Really Saying Something

雑文系ブログです。

311、とはちょっとだけしか関係ないこと

東日本大震災から2年が経った。その2年の間に、震災とは関係なく、引っ越しを代表とするいろいろなことがあった。いろいろなことがあったなぁ、と振り返って、2年前ってどんな感じだったっけ、を思い出して出てきたことを書く。震災を発端とした連想ゲームの結果なので、震災について直接触れる部分がないんだけど、私の中でつながっているもので、期待外れだったらごめんなさい。

2011年3月は義父がまだ元気だった頃で、いろいろ病院に通ったりあちこち具合の悪いところはあるにしても、概ね普通に暮らしていた。震災の揺れも大阪では生活に影響を与えるほどではなかった。5月くらいに急に体調が悪化した。最後に入院したとき、もう自宅には帰れないかも、と、また戻ってこられるかも、が半々だったのが、あっという間にめどが立たなくなった。意識や思考がしっかりしているのが幸いして、普段のコミュニケーションはまったく差し障りなかった。6月下旬の会社での記録を振り返るとおもしろい(といっては不謹慎か)。周囲の人の支えでなんとか、本当になんとか過ぎ去った、という感じ。感謝してもしきれない。そして7月上旬に亡くなった。その後9月末に東京に引っ越すまで、すべてのタイミングが奇跡的によかった。よかったというとまた不謹慎なのかな。でも周囲の、理解を示してくれる人たちが、割と口をそろえて言っていたし、自分たちでもそう思っていた。

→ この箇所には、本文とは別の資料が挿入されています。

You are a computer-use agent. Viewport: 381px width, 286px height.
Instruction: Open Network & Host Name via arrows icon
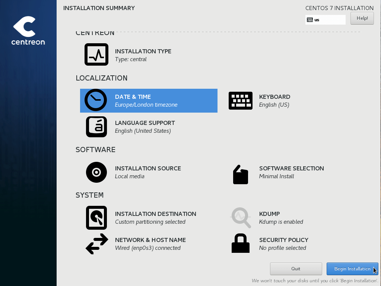(96, 244)
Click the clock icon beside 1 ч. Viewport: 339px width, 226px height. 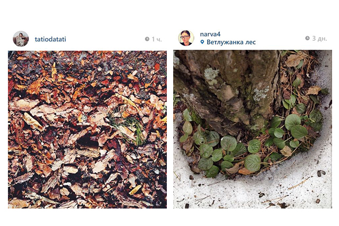(147, 39)
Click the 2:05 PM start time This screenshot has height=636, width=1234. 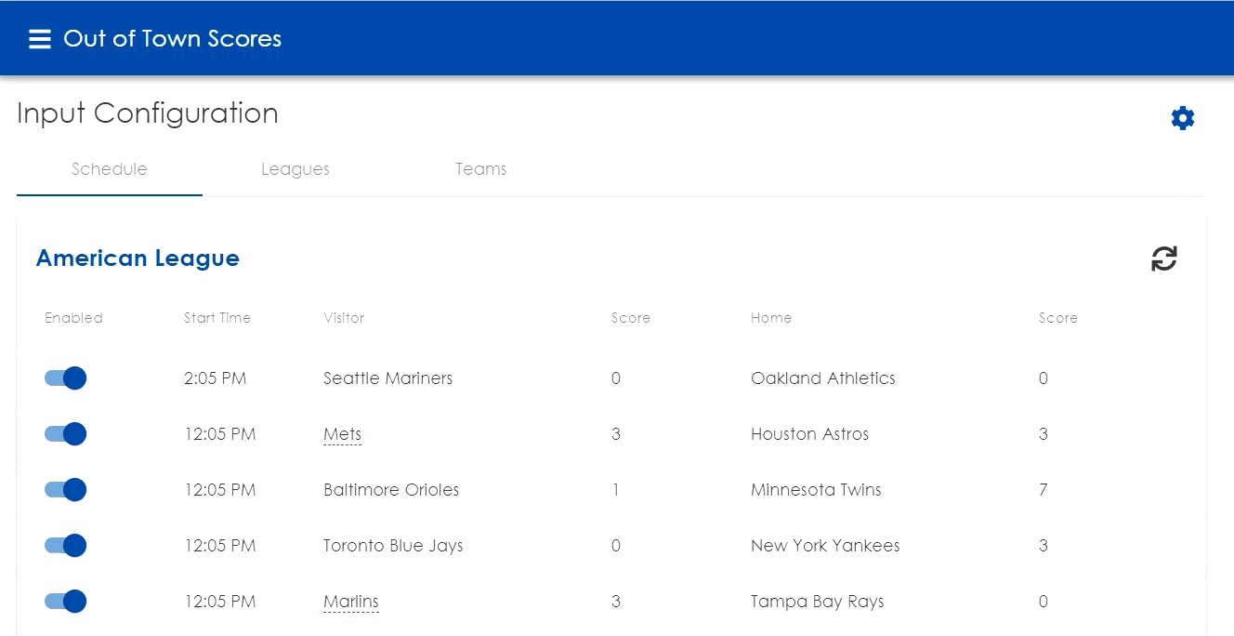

6月下旬に本当にどたばたしているとき、義父は会話ができるものの記憶が混濁している時期があった。その時、義父が近い人の中で真っ先に忘れたのは私だった。正確に書くと、夫が(もう)結婚したと聞いてびっくりして、喜んでいた。その瞬間の義父の記憶はきっと夫が小さいか、10代くらいの頃だったんだと思う。なので、私は改めて自己紹介をした。義父の名誉のために言っておくと、忘れたからといって特に失礼なことを言われるようなことは一切なく、「なんだか若い女性が病室にいる」という認識の仕方をしていたようだった。

忘れたのが私であったことについて、1/3寂しく、2/3はほっとした。寂しいというには近くで過ごした時間は短く、お互いのことをそんなに深く知ることはなかった。とはいえ、ある程度お互いにビジネスライクに過ごすのが常だったので、「近い他人」としてあれこれ話すことはあった。「割と使える嫁が来た」とちょっとでも思ってもらえたらいいなぁと思った。ほっとした、というのは、私の存在がそこまで大きく晩年に影響しなくてよかったなぁ、ということについて。関わりを持つのがもしもう少し早かったら、もう少し遅かったら、いろいろ当時考えたけど、これまたタイミングがよかった……と言い切るにはまだ、私は人間が練れてないかもしれない。でもそのあれこれは義父には関係がなくて、義父をきちんと見送ることができてよかったなぁ、と思っている。

私にとっての2011年は、正直にいうと震災の1年ではなかった。けど、たぶんずっと忘れない1年になると思う。